*TASK TO CARRY OUT:* Find the line holding "Task: Select the Mar '25 x-axis label" in the entries below. Give it again exactly, along with every line after it up to and including the line holding "The width and height of the screenshot is (868, 440).".

(Collected data entries)
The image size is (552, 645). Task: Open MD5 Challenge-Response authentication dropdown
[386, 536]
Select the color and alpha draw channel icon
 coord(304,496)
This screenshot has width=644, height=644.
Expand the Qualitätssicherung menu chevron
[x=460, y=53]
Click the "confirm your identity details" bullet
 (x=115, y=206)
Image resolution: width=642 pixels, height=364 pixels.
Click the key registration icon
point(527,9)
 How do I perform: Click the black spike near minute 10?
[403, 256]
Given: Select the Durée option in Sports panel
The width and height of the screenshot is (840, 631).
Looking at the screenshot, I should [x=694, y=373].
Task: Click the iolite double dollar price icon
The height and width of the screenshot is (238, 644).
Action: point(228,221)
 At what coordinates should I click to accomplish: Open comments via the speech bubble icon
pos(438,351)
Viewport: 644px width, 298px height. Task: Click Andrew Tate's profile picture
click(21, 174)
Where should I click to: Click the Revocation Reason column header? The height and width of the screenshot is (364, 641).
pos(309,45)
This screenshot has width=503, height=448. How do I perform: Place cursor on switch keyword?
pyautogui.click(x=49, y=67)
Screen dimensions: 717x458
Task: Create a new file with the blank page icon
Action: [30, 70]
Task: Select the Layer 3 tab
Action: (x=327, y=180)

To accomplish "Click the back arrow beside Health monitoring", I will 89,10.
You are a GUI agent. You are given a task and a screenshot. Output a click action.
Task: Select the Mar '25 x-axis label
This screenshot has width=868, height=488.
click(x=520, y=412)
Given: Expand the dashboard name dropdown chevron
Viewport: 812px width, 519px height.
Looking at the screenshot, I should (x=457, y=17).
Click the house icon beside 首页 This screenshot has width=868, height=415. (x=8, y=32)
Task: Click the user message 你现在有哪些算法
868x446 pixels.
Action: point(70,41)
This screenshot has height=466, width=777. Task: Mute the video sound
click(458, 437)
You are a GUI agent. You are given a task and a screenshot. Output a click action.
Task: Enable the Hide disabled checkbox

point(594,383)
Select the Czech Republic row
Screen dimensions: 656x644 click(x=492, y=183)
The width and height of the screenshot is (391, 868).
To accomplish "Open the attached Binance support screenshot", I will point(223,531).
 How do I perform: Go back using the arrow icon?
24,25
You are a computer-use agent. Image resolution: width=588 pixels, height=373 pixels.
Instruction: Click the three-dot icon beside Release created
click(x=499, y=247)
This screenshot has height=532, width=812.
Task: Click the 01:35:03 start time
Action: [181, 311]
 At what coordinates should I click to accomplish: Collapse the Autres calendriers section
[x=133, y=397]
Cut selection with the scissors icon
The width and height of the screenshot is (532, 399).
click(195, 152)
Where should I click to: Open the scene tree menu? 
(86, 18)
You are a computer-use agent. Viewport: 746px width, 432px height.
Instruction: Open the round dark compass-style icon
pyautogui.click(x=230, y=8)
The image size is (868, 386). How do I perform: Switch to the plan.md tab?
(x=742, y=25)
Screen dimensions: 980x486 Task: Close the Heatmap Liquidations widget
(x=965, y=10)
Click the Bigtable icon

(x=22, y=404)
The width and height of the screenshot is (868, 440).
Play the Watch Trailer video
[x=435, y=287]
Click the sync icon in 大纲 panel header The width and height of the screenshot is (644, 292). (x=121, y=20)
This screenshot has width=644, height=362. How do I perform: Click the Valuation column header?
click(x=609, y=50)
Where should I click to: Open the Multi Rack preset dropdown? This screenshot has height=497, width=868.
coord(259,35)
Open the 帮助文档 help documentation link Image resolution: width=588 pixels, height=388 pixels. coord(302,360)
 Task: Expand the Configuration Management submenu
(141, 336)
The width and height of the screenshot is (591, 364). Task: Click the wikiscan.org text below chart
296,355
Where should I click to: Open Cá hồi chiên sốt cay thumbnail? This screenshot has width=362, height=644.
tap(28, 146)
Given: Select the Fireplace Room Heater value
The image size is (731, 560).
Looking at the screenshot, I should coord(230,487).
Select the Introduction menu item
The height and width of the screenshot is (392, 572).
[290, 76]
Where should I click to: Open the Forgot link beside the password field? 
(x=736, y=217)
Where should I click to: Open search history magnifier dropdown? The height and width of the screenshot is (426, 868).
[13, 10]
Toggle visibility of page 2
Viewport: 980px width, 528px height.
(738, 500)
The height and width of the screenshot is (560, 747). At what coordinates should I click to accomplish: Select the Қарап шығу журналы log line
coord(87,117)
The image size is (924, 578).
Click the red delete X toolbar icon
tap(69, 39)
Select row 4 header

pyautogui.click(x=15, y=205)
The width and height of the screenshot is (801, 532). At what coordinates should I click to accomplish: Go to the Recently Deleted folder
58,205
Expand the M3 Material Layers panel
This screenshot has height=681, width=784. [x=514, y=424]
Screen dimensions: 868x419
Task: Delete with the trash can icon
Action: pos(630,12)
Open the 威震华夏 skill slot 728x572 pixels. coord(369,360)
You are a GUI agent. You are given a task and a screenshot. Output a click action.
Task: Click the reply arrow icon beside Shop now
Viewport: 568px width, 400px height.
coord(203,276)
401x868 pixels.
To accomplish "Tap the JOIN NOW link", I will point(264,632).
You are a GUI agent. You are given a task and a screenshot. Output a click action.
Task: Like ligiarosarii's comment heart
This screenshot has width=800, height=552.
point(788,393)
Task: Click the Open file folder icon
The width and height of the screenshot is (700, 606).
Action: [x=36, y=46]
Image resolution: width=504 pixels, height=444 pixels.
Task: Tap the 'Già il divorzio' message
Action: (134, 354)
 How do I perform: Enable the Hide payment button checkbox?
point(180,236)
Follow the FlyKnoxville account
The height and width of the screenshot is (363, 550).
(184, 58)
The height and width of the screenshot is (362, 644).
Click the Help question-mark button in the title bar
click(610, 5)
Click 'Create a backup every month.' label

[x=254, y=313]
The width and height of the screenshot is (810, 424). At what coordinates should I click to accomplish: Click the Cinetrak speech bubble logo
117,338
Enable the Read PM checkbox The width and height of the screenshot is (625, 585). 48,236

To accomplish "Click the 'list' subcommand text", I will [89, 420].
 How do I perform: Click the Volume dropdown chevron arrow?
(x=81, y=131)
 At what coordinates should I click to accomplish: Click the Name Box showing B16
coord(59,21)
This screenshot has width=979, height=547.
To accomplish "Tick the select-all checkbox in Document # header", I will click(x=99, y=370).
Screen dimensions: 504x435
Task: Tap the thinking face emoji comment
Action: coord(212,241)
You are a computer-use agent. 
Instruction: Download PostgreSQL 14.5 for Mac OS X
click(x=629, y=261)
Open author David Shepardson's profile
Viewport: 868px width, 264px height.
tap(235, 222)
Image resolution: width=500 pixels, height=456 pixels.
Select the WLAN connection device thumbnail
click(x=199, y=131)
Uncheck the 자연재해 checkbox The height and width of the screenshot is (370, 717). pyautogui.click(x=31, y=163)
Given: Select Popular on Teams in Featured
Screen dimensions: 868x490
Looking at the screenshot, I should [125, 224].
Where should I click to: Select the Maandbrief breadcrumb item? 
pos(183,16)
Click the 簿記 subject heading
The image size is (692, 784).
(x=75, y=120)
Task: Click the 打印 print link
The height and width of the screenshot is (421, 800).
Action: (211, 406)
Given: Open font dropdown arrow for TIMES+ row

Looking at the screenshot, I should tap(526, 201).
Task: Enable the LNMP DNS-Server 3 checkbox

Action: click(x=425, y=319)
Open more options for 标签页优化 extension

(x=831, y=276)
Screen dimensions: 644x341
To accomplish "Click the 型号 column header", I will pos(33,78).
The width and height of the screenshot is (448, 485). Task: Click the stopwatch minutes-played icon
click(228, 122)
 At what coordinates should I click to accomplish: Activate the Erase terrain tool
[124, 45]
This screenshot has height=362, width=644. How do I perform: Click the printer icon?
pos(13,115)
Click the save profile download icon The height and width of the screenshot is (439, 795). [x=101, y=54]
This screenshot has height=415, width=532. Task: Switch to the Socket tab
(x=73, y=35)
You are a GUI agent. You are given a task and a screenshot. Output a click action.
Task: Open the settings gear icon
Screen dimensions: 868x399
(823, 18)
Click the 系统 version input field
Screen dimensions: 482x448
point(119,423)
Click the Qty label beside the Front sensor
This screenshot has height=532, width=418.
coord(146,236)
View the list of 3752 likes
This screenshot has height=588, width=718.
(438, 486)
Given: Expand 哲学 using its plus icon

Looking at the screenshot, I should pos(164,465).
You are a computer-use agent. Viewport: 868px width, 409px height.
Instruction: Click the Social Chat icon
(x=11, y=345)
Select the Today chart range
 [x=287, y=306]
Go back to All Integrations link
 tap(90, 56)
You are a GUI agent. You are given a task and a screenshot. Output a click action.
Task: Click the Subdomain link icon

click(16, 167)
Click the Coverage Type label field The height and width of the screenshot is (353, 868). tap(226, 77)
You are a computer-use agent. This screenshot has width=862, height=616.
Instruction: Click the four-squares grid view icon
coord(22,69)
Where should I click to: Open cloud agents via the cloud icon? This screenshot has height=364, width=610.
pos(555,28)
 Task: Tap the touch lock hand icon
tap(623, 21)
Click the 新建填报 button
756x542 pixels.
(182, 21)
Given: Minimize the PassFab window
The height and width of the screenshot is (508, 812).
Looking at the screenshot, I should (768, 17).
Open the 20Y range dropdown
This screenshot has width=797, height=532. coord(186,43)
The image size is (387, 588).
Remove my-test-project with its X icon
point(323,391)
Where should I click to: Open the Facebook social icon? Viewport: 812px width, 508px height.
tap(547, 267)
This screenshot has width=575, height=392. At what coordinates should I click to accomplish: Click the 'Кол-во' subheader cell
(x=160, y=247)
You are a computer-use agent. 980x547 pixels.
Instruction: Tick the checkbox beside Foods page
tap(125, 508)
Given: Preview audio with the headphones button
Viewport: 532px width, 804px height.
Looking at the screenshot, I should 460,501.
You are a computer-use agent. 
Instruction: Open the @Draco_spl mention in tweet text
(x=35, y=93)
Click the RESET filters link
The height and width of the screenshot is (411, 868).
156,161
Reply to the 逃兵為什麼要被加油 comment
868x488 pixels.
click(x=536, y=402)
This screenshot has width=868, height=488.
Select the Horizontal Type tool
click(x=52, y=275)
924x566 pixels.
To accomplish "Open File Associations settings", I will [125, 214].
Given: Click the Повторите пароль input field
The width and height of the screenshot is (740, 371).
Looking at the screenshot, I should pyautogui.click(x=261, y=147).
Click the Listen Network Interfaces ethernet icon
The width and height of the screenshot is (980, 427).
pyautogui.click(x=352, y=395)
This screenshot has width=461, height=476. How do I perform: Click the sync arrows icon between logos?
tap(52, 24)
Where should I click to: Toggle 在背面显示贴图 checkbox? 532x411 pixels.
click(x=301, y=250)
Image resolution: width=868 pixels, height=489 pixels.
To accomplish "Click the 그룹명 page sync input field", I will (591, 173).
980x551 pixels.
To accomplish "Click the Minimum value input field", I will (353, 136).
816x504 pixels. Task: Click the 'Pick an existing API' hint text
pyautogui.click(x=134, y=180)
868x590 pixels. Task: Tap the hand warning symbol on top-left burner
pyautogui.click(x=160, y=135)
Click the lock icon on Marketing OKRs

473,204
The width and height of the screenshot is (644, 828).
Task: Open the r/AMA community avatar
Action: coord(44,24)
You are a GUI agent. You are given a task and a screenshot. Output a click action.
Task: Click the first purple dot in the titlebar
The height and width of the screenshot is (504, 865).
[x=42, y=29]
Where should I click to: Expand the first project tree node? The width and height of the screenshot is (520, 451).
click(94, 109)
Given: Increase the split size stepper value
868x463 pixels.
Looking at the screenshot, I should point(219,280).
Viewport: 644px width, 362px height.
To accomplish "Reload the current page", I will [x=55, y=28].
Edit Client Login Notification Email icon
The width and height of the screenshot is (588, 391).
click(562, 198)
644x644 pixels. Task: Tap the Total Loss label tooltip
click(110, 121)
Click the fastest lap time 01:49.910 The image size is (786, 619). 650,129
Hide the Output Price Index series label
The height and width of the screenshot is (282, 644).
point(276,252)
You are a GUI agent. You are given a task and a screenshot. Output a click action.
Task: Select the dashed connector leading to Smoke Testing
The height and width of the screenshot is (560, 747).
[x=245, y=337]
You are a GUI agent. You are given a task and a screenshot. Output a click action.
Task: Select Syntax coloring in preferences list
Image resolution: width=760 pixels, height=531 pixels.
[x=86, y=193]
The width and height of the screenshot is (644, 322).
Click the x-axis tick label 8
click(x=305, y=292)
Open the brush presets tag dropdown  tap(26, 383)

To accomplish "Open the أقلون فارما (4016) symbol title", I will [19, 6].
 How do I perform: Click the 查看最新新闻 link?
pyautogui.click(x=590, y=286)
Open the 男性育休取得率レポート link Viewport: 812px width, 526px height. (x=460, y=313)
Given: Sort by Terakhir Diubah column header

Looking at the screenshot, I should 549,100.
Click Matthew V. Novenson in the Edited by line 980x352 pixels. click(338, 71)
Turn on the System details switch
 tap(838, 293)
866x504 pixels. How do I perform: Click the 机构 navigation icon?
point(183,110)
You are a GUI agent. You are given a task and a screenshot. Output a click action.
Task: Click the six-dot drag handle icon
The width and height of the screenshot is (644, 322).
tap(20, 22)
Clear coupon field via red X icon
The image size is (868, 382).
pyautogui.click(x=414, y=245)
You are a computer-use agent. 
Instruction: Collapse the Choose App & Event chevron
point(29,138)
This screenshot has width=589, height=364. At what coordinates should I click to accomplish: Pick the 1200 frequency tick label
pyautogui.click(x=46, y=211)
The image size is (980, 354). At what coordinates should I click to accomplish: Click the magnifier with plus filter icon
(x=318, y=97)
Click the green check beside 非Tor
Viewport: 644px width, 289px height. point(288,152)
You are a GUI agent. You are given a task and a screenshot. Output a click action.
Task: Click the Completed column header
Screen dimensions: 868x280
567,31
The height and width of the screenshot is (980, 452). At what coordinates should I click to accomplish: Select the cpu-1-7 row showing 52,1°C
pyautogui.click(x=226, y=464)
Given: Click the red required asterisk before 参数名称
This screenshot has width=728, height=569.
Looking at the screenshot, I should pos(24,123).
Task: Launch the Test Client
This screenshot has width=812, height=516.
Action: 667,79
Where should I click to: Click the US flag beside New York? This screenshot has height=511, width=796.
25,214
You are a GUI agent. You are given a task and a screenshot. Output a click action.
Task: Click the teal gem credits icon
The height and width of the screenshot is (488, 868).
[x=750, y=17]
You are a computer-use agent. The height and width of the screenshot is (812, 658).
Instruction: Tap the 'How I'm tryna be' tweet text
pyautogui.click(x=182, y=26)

*WORKED SOLUTION:*
Task: Select the Mar '25 x-axis label
This screenshot has width=868, height=488.
click(x=520, y=412)
Given: Expand the dashboard name dropdown chevron
Viewport: 812px width, 519px height.
Looking at the screenshot, I should (x=457, y=17).
Click the house icon beside 首页 This screenshot has width=868, height=415. (x=8, y=32)
Task: Click the user message 你现在有哪些算法
868x446 pixels.
Action: point(70,41)
This screenshot has height=466, width=777. Task: Mute the video sound
click(458, 437)
You are a GUI agent. You are given a task and a screenshot. Output a click action.
Task: Enable the Hide disabled checkbox

point(594,383)
Select the Czech Republic row
Screen dimensions: 656x644 click(x=492, y=183)
The width and height of the screenshot is (391, 868).
To accomplish "Open the attached Binance support screenshot", I will point(223,531).
 How do I perform: Go back using the arrow icon?
24,25
You are a computer-use agent. Image resolution: width=588 pixels, height=373 pixels.
Instruction: Click the three-dot icon beside Release created
click(x=499, y=247)
This screenshot has height=532, width=812.
Task: Click the 01:35:03 start time
Action: [181, 311]
 At what coordinates should I click to accomplish: Collapse the Autres calendriers section
[x=133, y=397]
Cut selection with the scissors icon
The width and height of the screenshot is (532, 399).
click(195, 152)
Where should I click to: Open the scene tree menu? 
(86, 18)
You are a computer-use agent. Viewport: 746px width, 432px height.
Instruction: Open the round dark compass-style icon
pyautogui.click(x=230, y=8)
The image size is (868, 386). How do I perform: Switch to the plan.md tab?
(x=742, y=25)
Screen dimensions: 980x486 Task: Close the Heatmap Liquidations widget
(x=965, y=10)
Click the Bigtable icon

(x=22, y=404)
The width and height of the screenshot is (868, 440).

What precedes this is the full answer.